OBJ-086 has the property of transmitting visions to those who touched it, similar to OBJ-076. However, all reports of these visions describe them as distorted and incomprehensible. Several reported having mild nightmares after interaction.

Work Notes: All unresponsive.

Resonance: N/A

Addendum: OBJ-086 was confiscated by a mysterious individual on ██/██/20 ██, five months after discovery. Camera feed shows a humanoid clad in armor stepping out of a rift in space, hauling the corpse over their shoulder and stepping back in. Security were unable to apprehend them in time.

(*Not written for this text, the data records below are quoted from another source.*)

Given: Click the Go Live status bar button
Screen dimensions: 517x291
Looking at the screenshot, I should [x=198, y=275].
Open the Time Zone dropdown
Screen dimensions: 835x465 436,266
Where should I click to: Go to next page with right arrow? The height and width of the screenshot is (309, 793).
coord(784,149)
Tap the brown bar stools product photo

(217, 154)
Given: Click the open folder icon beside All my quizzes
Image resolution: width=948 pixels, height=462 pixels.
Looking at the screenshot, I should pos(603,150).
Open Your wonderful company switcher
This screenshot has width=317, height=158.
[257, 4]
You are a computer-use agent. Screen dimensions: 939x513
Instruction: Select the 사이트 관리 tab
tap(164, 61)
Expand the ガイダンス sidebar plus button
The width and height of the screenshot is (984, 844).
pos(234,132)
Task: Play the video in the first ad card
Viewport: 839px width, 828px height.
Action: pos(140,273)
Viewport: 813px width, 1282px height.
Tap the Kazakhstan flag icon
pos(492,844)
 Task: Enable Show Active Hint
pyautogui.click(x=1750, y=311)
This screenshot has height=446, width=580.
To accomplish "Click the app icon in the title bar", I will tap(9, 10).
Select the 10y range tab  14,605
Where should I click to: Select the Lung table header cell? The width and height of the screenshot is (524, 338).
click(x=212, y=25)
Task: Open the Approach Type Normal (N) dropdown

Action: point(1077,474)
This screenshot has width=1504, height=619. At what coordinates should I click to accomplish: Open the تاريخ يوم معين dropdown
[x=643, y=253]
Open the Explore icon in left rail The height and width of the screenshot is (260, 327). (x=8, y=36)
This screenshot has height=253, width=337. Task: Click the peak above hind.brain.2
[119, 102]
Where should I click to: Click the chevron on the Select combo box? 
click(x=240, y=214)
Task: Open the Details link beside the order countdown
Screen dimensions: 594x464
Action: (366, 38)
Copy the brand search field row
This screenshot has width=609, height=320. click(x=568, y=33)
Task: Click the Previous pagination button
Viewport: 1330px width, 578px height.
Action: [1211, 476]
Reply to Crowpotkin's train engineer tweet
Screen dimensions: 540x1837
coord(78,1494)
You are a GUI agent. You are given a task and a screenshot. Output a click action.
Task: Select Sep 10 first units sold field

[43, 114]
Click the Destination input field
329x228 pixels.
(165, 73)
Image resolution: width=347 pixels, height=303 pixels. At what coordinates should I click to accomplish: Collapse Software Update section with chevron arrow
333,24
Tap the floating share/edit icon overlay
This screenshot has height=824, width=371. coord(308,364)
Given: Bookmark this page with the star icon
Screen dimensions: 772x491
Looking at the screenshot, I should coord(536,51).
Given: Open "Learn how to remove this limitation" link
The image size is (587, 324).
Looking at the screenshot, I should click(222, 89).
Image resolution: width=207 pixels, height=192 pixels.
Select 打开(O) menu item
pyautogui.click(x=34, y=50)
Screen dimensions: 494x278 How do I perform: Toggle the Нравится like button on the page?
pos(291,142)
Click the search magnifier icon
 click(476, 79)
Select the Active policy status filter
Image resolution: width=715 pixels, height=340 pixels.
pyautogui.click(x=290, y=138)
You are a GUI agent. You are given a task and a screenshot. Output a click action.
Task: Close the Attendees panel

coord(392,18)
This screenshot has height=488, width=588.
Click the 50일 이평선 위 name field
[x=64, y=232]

After the incident, more of the red substance was discovered in the chamber. OBJ-086 was granted the N/A risk level and moved to the Archives.

Yes, he thought about telling her these things. He wondered how she would react if he poured his heart out this much. Was she the right person to do so? Would Mary even want that?

He decided no. There was a time and place for everything.

“She was the only person I cared about in Steeldale. Then she was gone.” He ended up telling Saria, “That’s it.”

“I see…” Saria said. She sounded disappointed. She then forced a smile and patted him on the back. “It’s okay, Adam. I understand.”

“Worry about your own sister first.”

The sun was dimming. Night approached. They headed back to the dorms, tomorrow’s mission on their minds.